Stated problem: Copy word for word the part of the court order below between "Howard PETERS, Respondent-Appellee." and "EASTERBROOK, Circuit Judges.", inclusive.

──────── Passage

Monico CAMPOS, Petitioner-Appellant,
v.
Howard PETERS, Respondent-Appellee.

No. 93-3023.

United States Court of Appeals, Seventh Circuit.

Submitted Oct. 6, 1994.*
Decided Oct. 24, 1994.

Before PELL, COFFEY and EASTERBROOK, Circuit Judges.

ORDER

1

Monico Campos appeals from the district court's denial of his petition for a writ of habeas corpus. 28 U.S.C. Sec. 2254. Campos was convicted by a jury of first degree murder and intentional homicide of an unborn child for the killing of his pregnant wife. He raises one issue on appeal: whether the trial court committed constitutional error during voir dire when it failed to ask one of the prospective jurors if she was pregnant. We affirm.

2

The Sixth Amendment and the Due Process clause of the Fourteenth Amendment guarantee a defendant the right to be tried before an impartial jury. Morgan v. Illinois, 112 S. Ct. 2222, 2229 (1992). Voir dire is the mechanism through which that right is assured. The trial court has wide discretion in choosing the course of inquiry during voir dire to ascertain whether the prospective jurors hold any bias or prejudice that would prevent them from reaching a verdict based solely on the evidence presented at trial. Mu'Min v. Virginia, 500 U.S. 415, 427 (1991). Failure to ask a specific question rises to the level of constitutional error only when the trial is rendered fundamentally unfair as a result of the question's omission; that is, the parties were unable to exercise reasonably their right to challenge.1 Id. at 1905.

────────────────
──────── Data records

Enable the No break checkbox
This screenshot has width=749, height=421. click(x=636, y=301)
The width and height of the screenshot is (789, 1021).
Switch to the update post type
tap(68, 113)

────────────────
──────── Data records

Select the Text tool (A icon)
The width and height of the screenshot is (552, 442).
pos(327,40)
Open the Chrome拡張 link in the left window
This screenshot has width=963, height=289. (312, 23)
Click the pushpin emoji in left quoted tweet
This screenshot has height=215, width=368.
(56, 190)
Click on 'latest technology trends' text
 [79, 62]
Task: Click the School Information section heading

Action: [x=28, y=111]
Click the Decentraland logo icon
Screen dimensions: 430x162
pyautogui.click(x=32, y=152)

────────────────
──────── Data records

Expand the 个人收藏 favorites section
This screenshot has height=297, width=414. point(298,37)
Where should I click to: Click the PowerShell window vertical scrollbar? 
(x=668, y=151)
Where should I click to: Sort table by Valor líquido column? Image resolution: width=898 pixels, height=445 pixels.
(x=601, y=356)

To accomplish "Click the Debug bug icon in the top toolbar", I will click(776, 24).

────────────────

Solution below:
Howard PETERS, Respondent-Appellee.

No. 93-3023.

United States Court of Appeals, Seventh Circuit.

Submitted Oct. 6, 1994.*
Decided Oct. 24, 1994.

Before PELL, COFFEY and EASTERBROOK, Circuit Judges.